Economista membro da Comissão do Vaticano para a Covid-19 entende que a «vacina não é a única solução»

Foto Sala de Imprensa da Santa Sé

Cidade do Vaticano,13 jan 2022 (Ecclesia) – Luigino Bruni, membro da Comissão do Vaticano para a Covid-19, comentou o apelo do Papa ao Corpo Diplomático pelo acesso universal à vacinação e disse que um “mal global” tem de ser combatido com um “bem comum global”.

“A estratégia vacinal não é a única forma de derrotar um vírus que varia tão rápido no planeta. No entanto, o que interessa a Francisco acima de tudo, é afirmar que não podemos continuar a pensar em termos nacionalistas. É necessária uma ação global e mundial, porque a pandemia é um mal global ao qual devemos responder com um bem comum global”, refere o economista à Vatican News.

Luigino Bruni defende que não pode haver uma “visão nacionalista” perante um mal global.

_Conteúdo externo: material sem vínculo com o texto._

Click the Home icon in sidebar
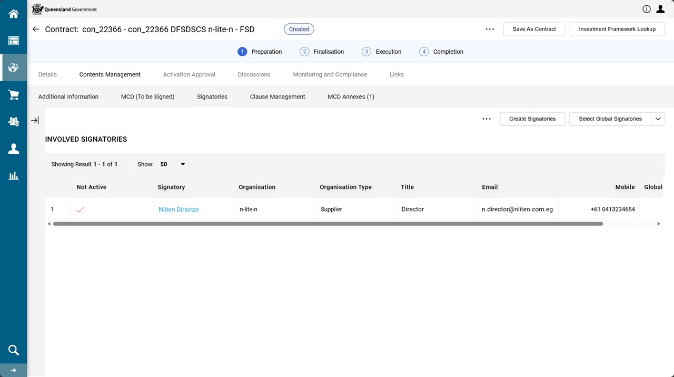This screenshot has width=674, height=377. tap(14, 14)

“Perante as últimas variantes do vírus que chegam dos países mais pobres, surgiu a ideia de que, fechando-nos na nossa fortaleza, na nossa cidade ou no nosso país, podemos alcançar a imunidade de rebanho ideal. Estamos iludidos porque o nosso pequeno rebanho nacional é o rebanho mundial, enquanto a única imunidade de rebanho possível é a do planeta”, afirma.

Apesar de apontar a vacina como “realmente fundamental” Luigino Bruni entende que “não é a única solução para este problema” e que há necessidade de “abrir outras perspetivas”.

“O bom senso e o raciocínio prático, que sempre distinguiram a Igreja, levam-nos a dizer que a estratégia deve ser: vacina mais tratamento. Desde que seja uma estratégia global, inclusiva, não vinculada apenas aos lucros”, assinala.

O economista, citado pelo Vatican News, destaca que a “grande mensagem desta crise pandémica é “a riqueza dos indivíduos e das Nações ser insuficiente para gerir um problema tão completo e generalizado” e defende ser “ético pensar também na redistribuição dos lucros das empresas farmacêuticas multinacionais”.